WHAT THE TASK REQUIRES: With pictures omitted, copy exactly every line from the one that contains "Screen dimensions: 1568x756" to the end of the listing below.

DATA RECORDS:
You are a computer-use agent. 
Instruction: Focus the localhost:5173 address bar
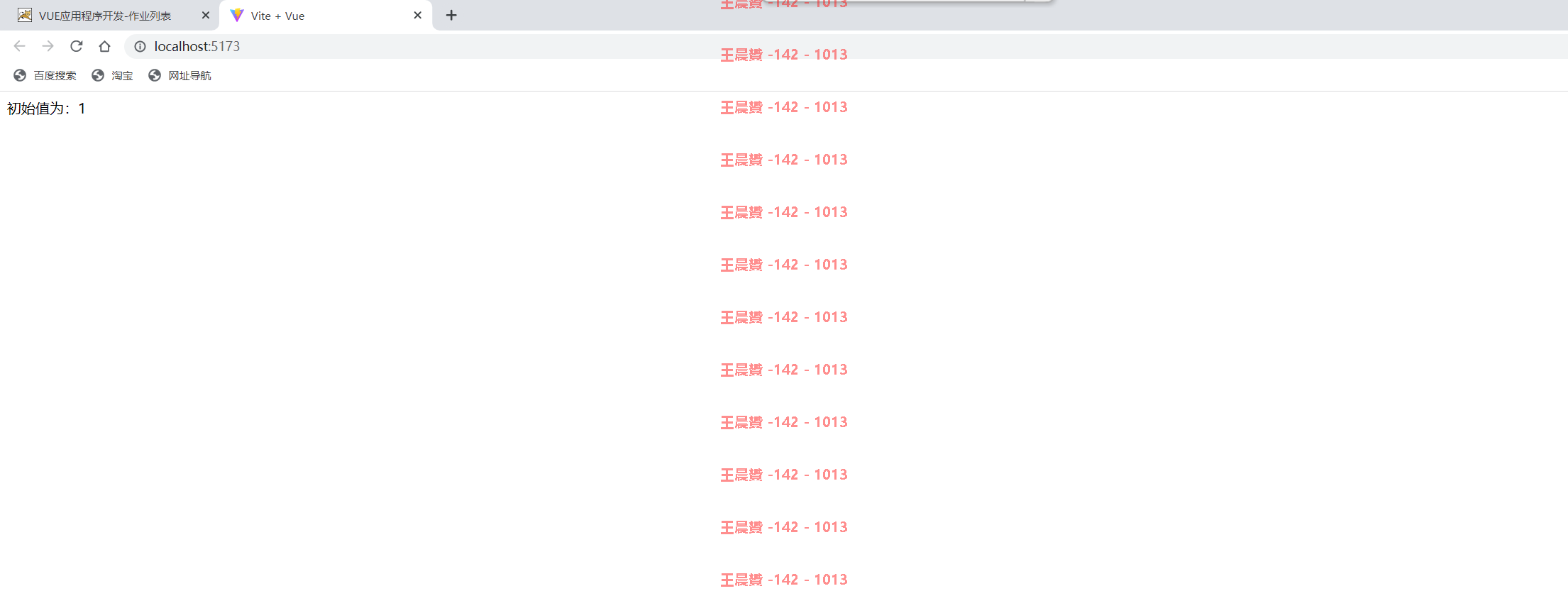coord(844,46)
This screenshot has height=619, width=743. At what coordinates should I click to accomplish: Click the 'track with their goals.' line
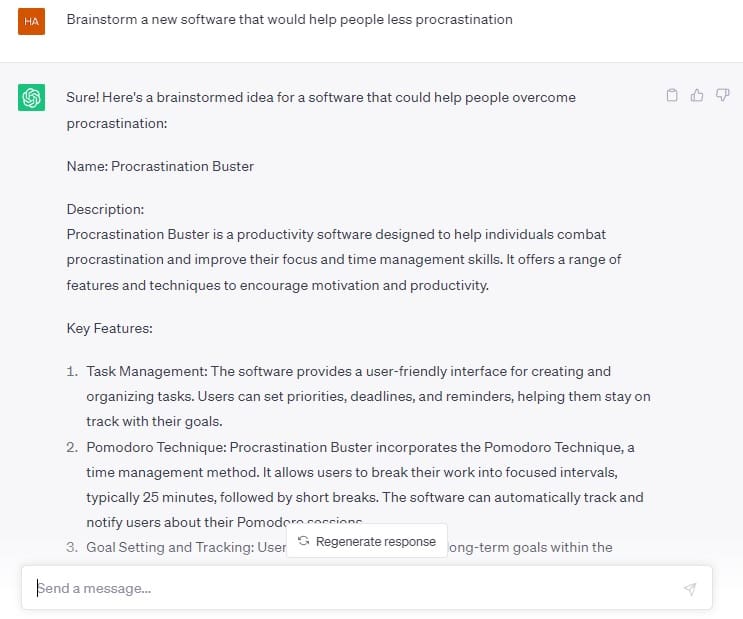(154, 421)
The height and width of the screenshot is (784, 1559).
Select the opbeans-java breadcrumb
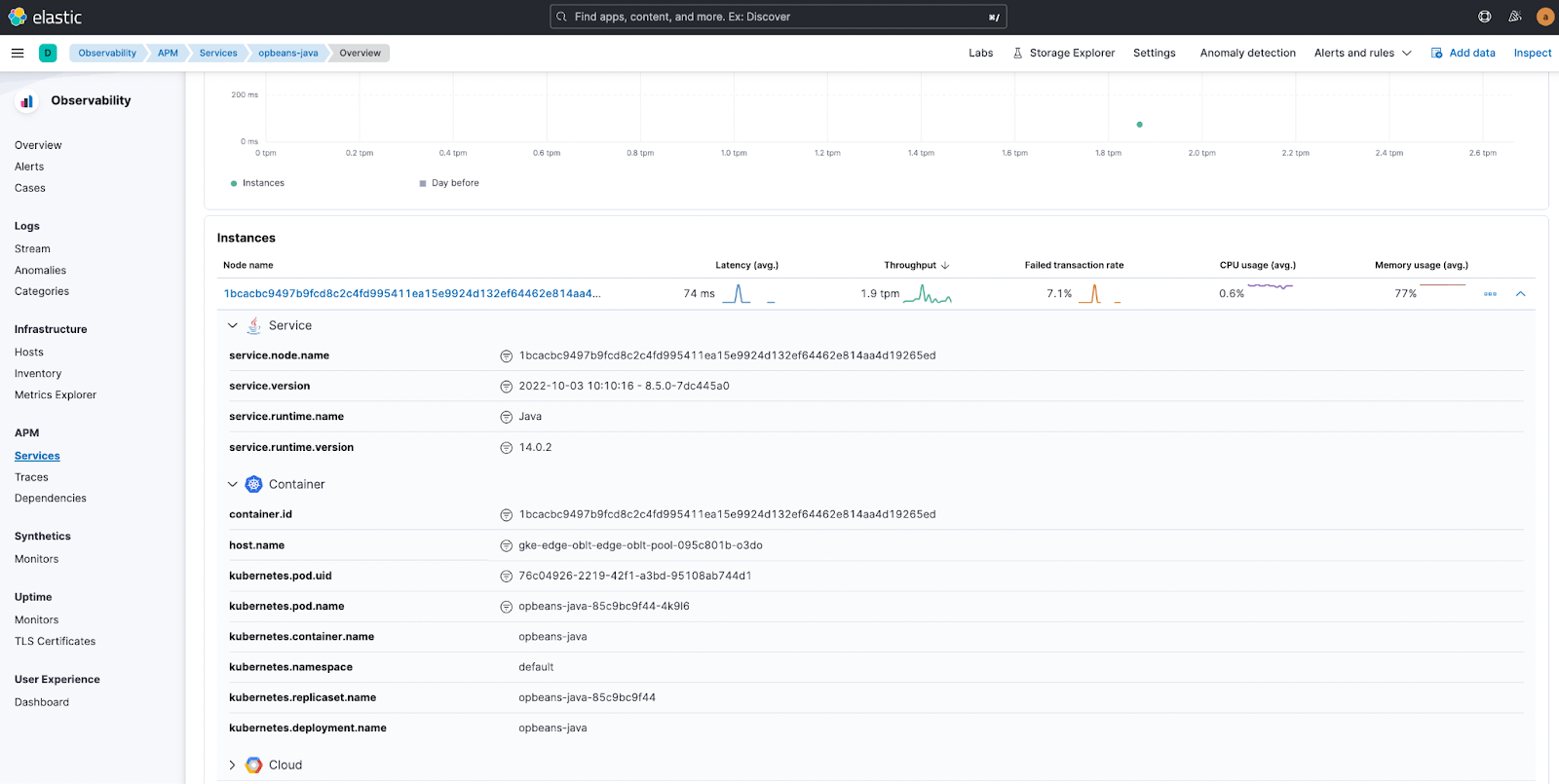pos(287,54)
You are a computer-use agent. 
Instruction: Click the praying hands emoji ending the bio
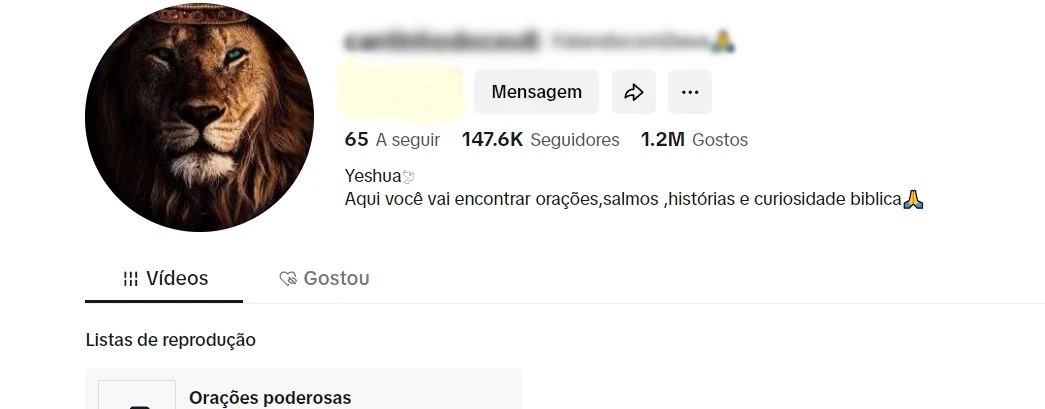click(913, 199)
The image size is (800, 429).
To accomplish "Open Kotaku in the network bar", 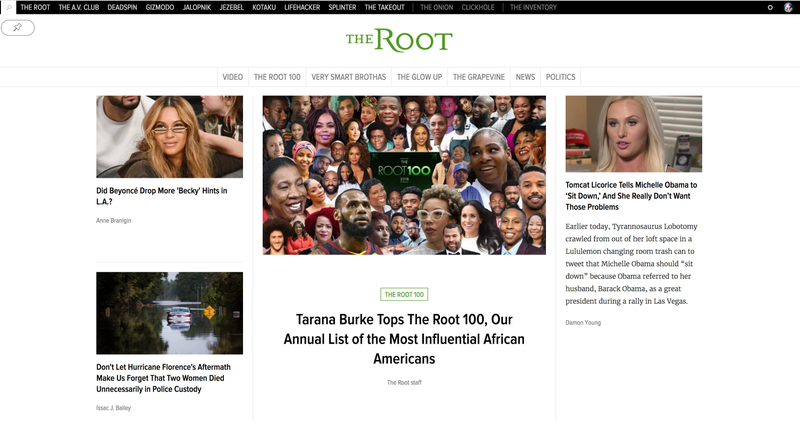I will click(264, 7).
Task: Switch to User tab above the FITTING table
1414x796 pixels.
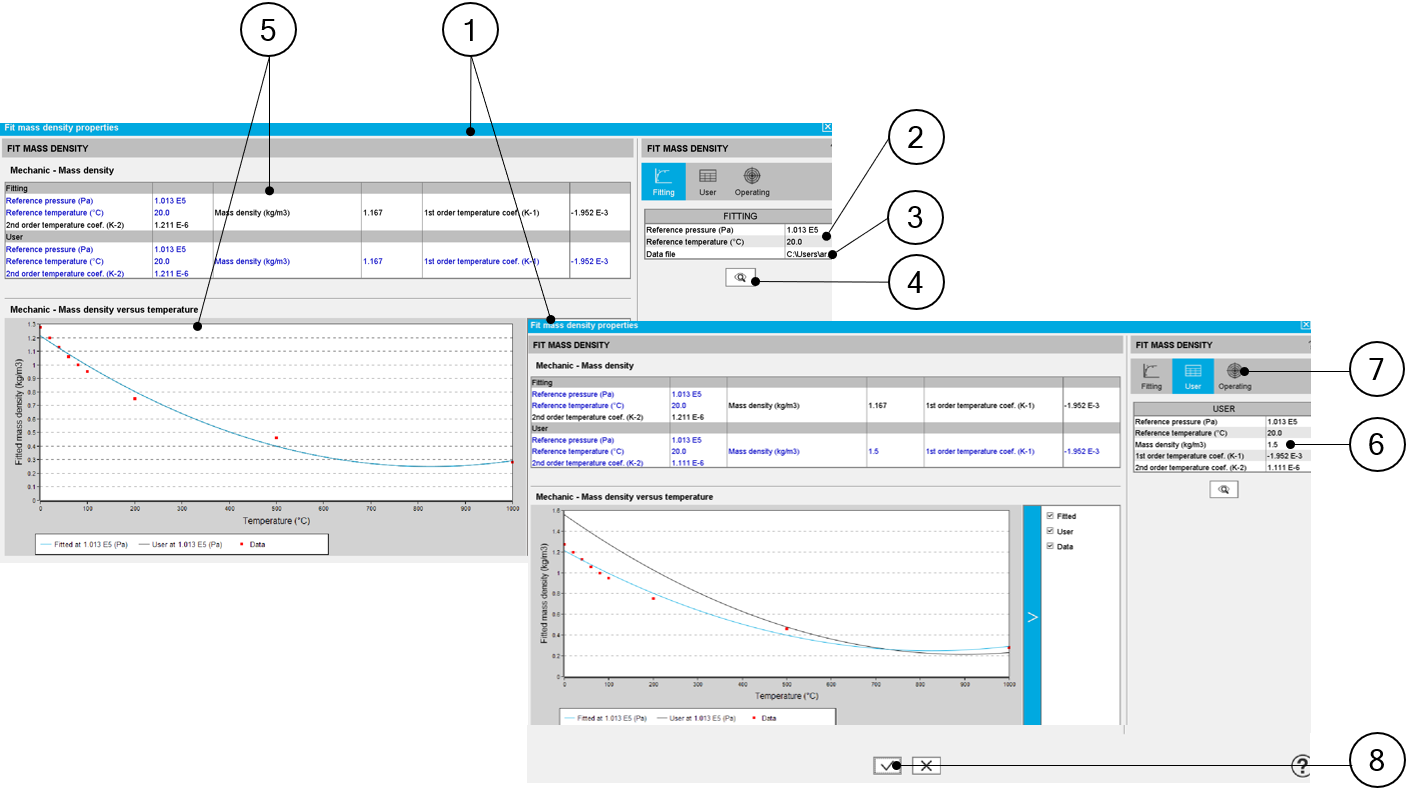Action: (707, 181)
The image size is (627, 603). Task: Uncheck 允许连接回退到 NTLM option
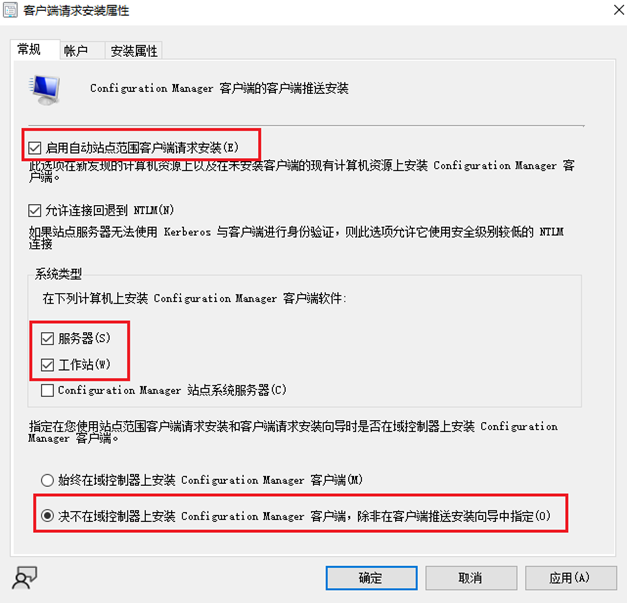[x=35, y=210]
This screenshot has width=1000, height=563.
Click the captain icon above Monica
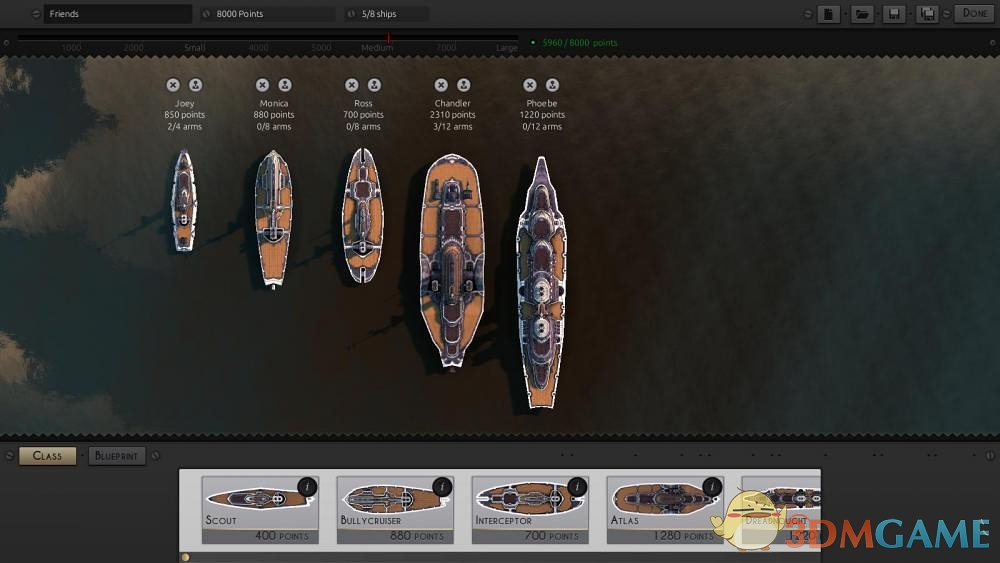point(285,85)
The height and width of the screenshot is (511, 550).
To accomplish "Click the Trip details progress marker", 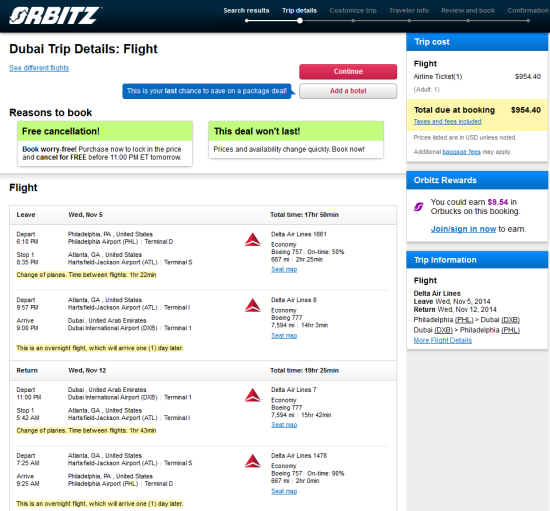I will click(300, 21).
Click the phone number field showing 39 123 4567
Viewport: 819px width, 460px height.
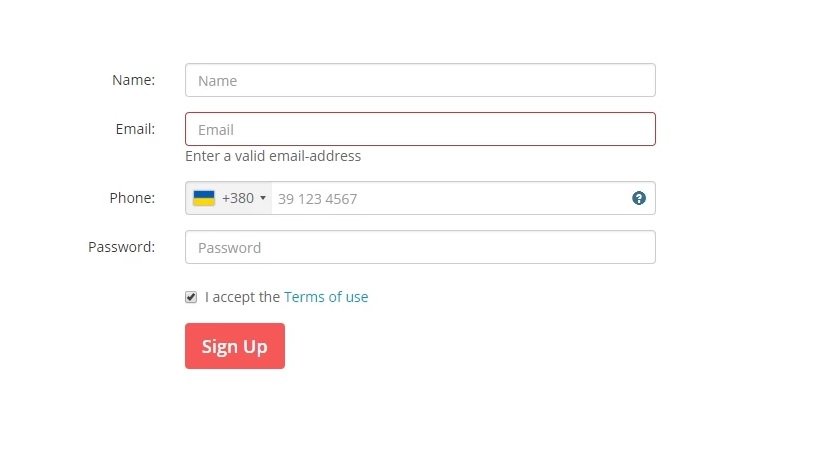tap(449, 198)
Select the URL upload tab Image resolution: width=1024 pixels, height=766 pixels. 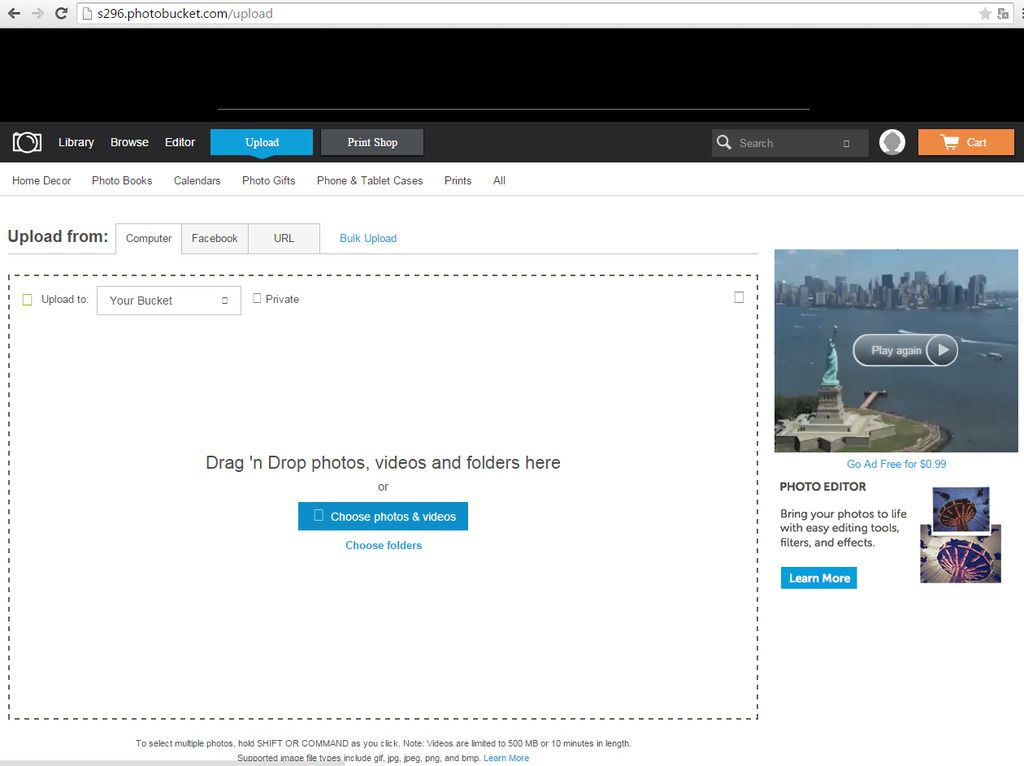point(284,238)
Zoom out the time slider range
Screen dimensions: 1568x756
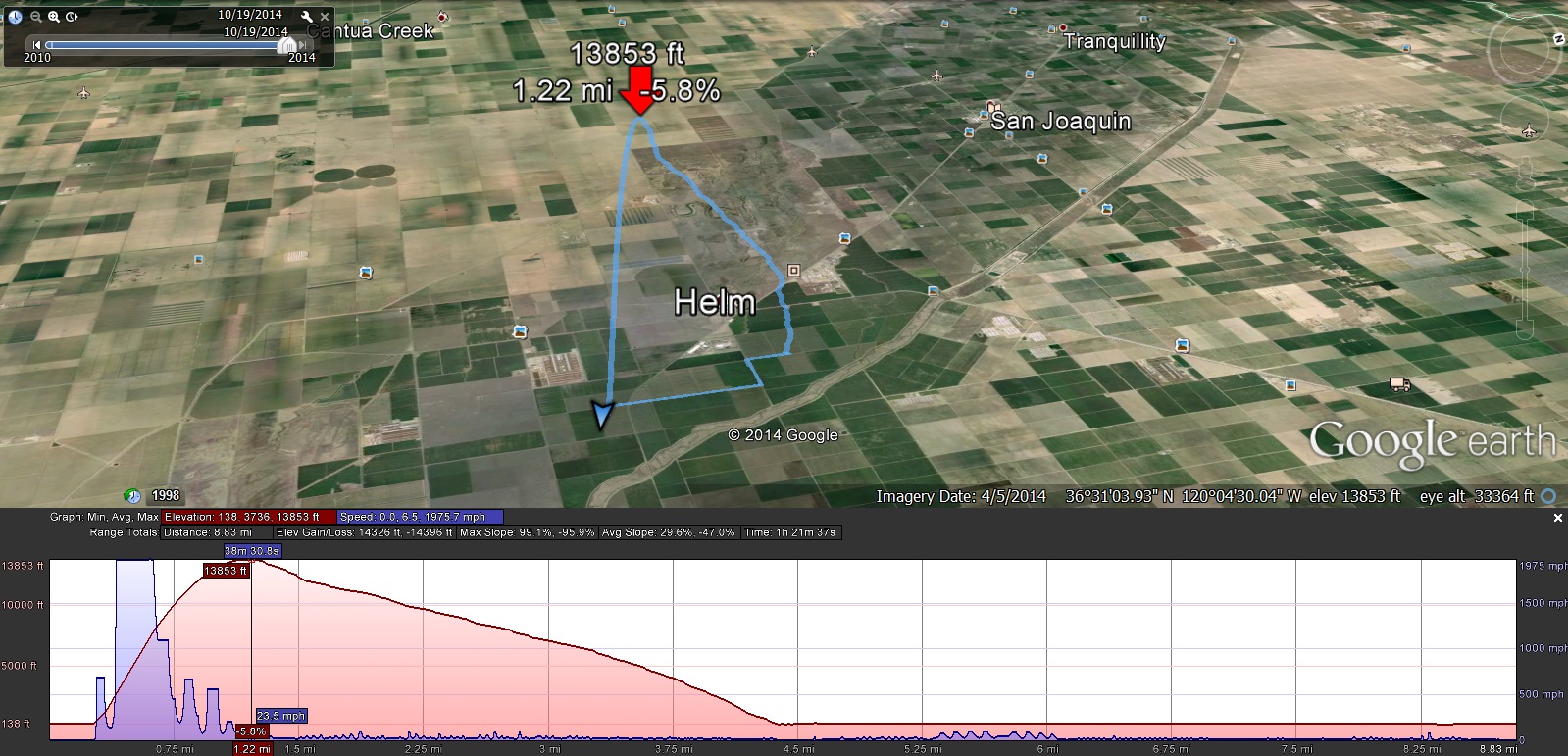click(36, 17)
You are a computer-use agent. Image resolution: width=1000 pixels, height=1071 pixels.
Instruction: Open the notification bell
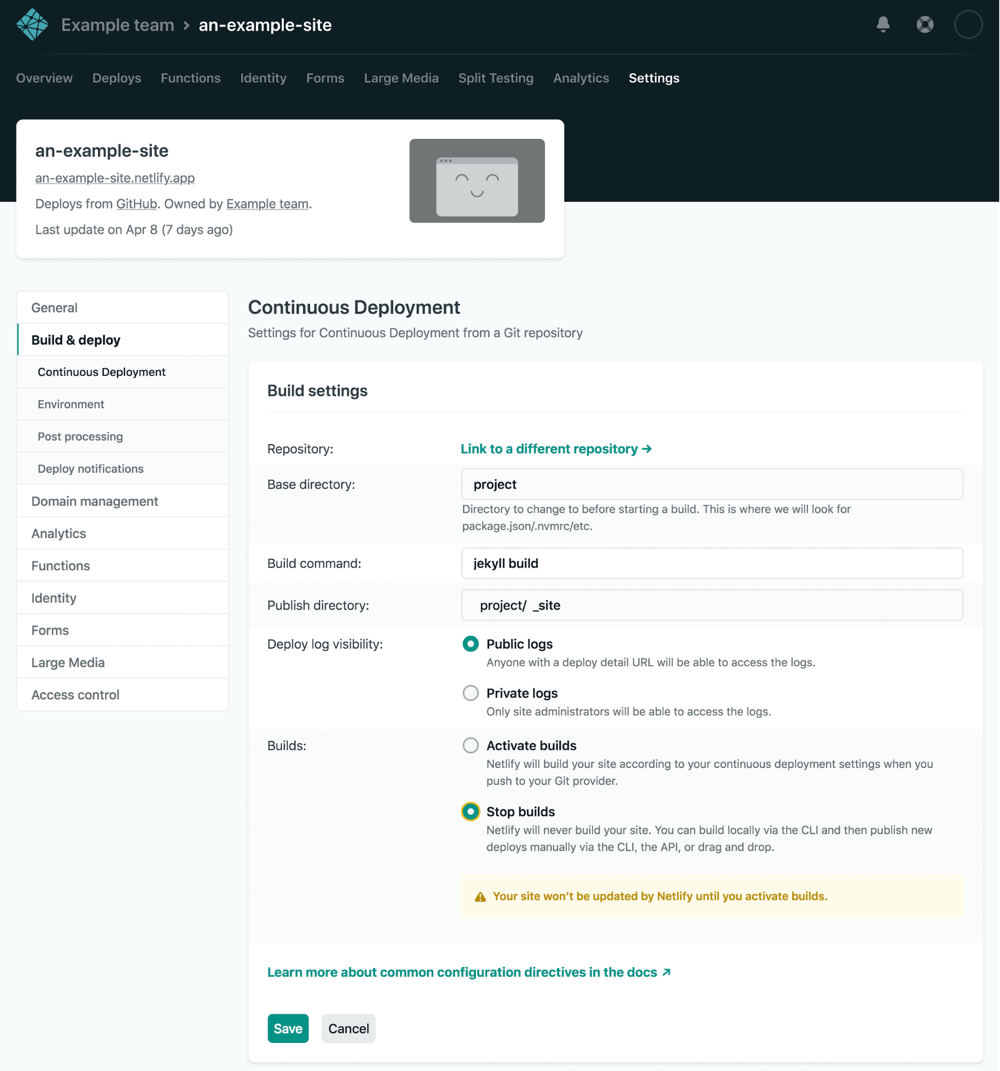click(883, 24)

OUTPUT OF THE EXERCISE:
Screen dimensions: 1568x756
click(36, 17)
You are a computer-use agent. Image resolution: width=1000 pixels, height=1071 pixels.
Instruction: Open the notification bell
click(883, 24)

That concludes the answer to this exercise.